■ WHAT TO WORK ON
List every line of the records that contains the string "value".

■ Item coordinate data
+ + +

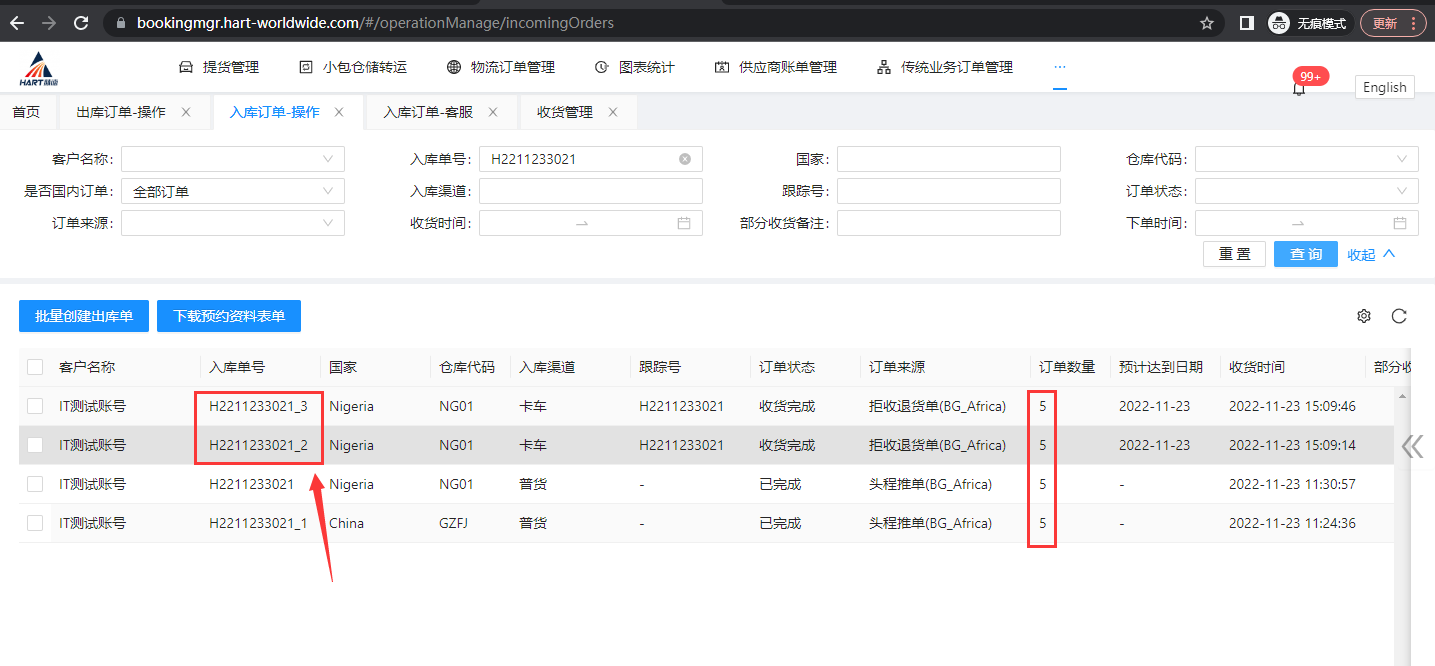Check the row for H2211233021_3
Screen dimensions: 1435x666
[x=35, y=406]
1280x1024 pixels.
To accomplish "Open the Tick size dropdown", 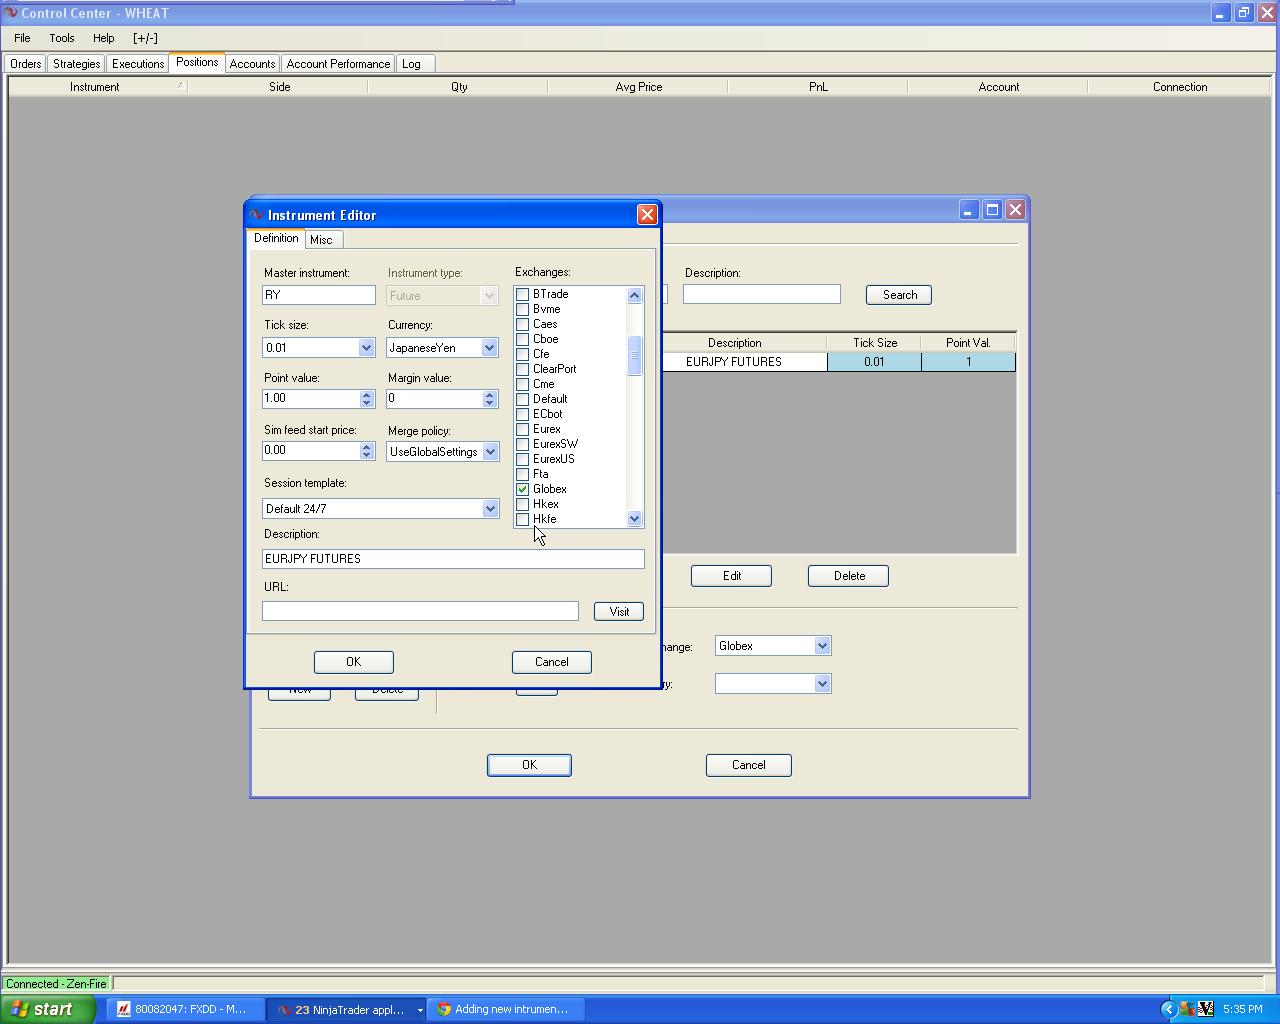I will pos(366,348).
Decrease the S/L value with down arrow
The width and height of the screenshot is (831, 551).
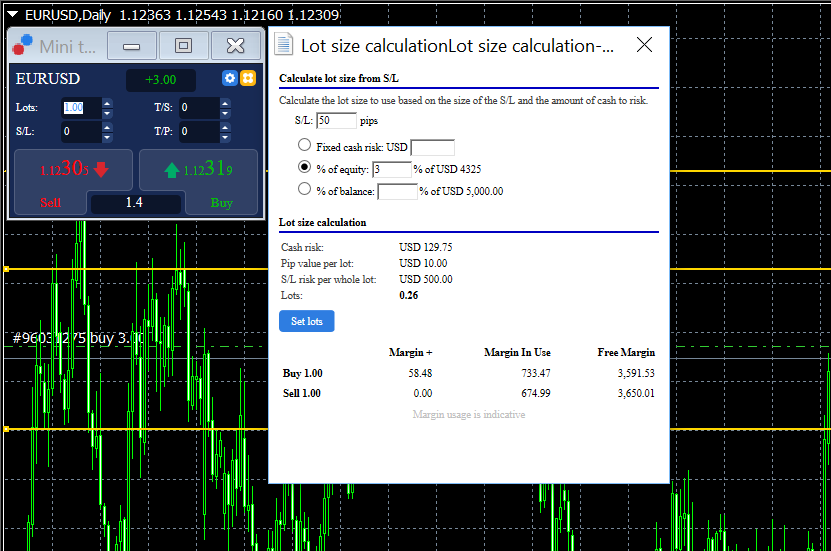coord(108,137)
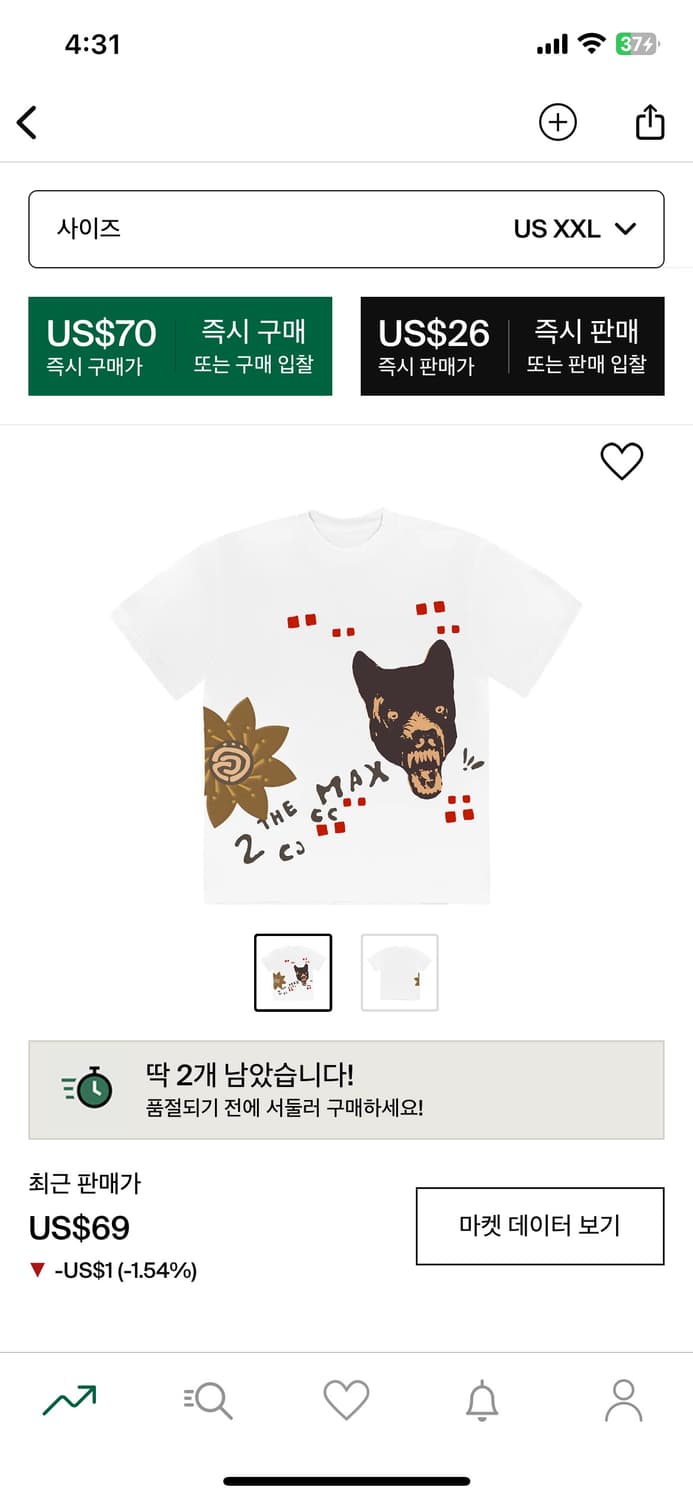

+ + +

■ THE ANSWER
Decrease the S/L value with down arrow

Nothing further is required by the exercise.